Do a test![]()
Hope a congrats is in order!!!
So DP and I have recently decided to start TTC. We're still in the 'if it happens, it happens' stage though I can already feel myself becoming impatient.
Since going off the pill at the beginning of the year, I seem to have a 35 day cycle. Day 35 was 3 days ago. It is entirely possible that AF is just a little late, especially given I only stopped the pill a matter of months ago but I'm hoping that's not the case. Every month I find myself looking for symptoms that might indicate PG, and each time I do a test I get BFN.
Now, being potentially a few days overdue, I know I'm doing the same thing. I'm feeling everything I have before except I've now also got heartburn. Every time I test I get disappointed when it's not BFP so I don't know if I should just bite the bullet and do a test already, or wait a bit longer for AF.
Do a test![]()
Hope a congrats is in order!!!
I'm a serial tester so I just say test. I was always bummed at negatives but it never stopped me testing from about 9-10 days past ovulation each cycle![]()
Im a POAS addict as well....TEST TEST TEST!!!!!
I'd test - you are overdue your usual (ish) AF date. Best of luck!
I'm in the same boat! Since going off the pill in September my cycles have been getting shorter. Starting in the 40's and last two cycles were 31 days. If they stick at 31 days that would mean AF should have arrived yesterday. I have the cramping the last few days, and i know that i'm more than likely not pregnant dues to DH having a low sperm count after a VR in December. I think it will be less disappointing for me to just wait for AF to arrive rather than test and get a BFN. Then i will wonder, "maybe its wrong" if i have to wait another week for AF to show. I want so bad to do a test and be pregnant!
Goodluck when you do POAS. I don't think I could have even held out enough to write the post you did, you have more restraint then me~!!!
That's exactly why I haven't done a test yet. I kinda get my hopes up when I do a test and then get disappointed.
All the encouragement to do a test though is making it harder to waitI haven't mentioned it to DP yet cause I don't want to get his hopes up for nothing too. Might have a talk to him tonight though and then do a test in the morning.
I am right there with you, it's so tempting and then I think no I will wait a bit longer and see what happens, it is enough to drive a person insane LOL
I'm a sad panda. Just POAS and it was BFN!
I've never been this disappointed before. I think cause before I was pretty sure I wasn't, but this time I really had a feeling I was. Guess AF is just a little late to the party.
BFN for me too
I'm not surprised, but very disappointed. Took a test when I got home from work. Of course i straight away Google how common a false negative is! I didnt use morning urine, but the test said it wasnt necessary as AF was due yesterday.
This sucks...![]()
*hugs*
This really blows. I'm actually surprised at how sad I am right now. I think there has just been so much baby talk recently with my friends (one of whom is 5 months PG with her first - after less than 2 months of TTC) as they all know DP and I are TTC, so it's all I've been thinking about. Not to mention that I thought it was happening this time. I've been really tired for no reason, I'm constantly hungry, craving savory foods when I normally prefer sweet and I've had heartburn which very rarely happens (my sister also rarely gets heartburn but had it her entire PG).
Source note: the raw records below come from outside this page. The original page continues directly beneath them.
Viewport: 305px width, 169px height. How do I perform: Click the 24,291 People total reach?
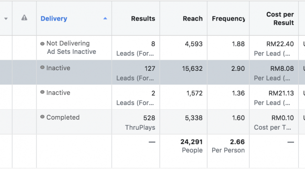[191, 146]
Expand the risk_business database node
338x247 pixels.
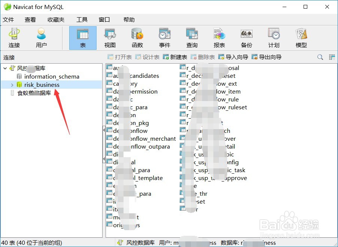12,85
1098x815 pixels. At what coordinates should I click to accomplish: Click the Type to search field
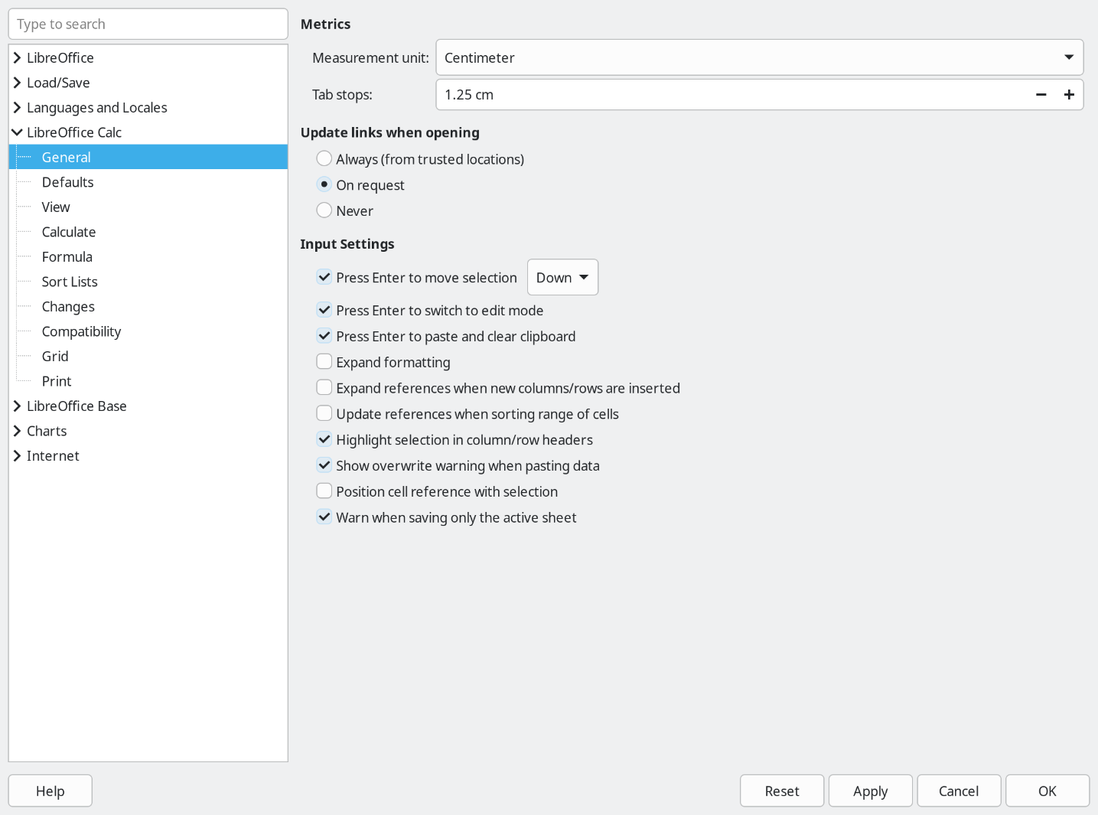148,24
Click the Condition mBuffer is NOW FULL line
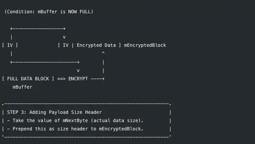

I feel silly being so bummed. There are couples who have been TTC for so long, I feel selfish being bummed after only a few months. But I just can't stop thinking about my friend I mentioned earlier, or another friend who fell PG with her fourth when her third was only 3 months old, or my sister who wasn't even trying or my friends sister who not only has 2 boys but has also terminated at least 5 PG that I know of and she didn't try for a single one of them. Makes me feel like less of a woman almost cause it hasn't happened yet.
Just having a woe is me moment I guess.
Sorry to hear
I found the waiting while TTC my first really hard. Sure, you haven't been LTTTC so I know you feel like you shouldn't complain but there are so many unknowns there. It's okay to be sad and frustrated for a bit![]()
Testing with the morning urine can give you a positive result before the night one will. I would test first thing this morning and see how you go. Making babies and watching the world have babies can add so much pressure to what can be a joyous loving time for you and your partner. When you find all those thoughts coming in, try and bring yourself back to your heart and all the reasons why you are trying to have a baby and the big one is LOVE!
I was very tempted to test first thing this morning. But today I have a funeral and i dont want to be even more bummed (also dont wanna be estatic at a funeral!) Will wait a little longer and try to keep my mind off it.
I hope the funeral went ok CQuin. I can totally understand not wanting to test today.
Might do a test in the morning just in case.
Still no AF. Been going to the toilet more than usually, just to check! Might wait a week (if i can) and if no AF will POAS again, but in the morning this time!
Another BFN this morning and still no AF. Will give it a week or so and if AF hasn't arrived, I'll go to the doctor to see if there's something else that's wrong.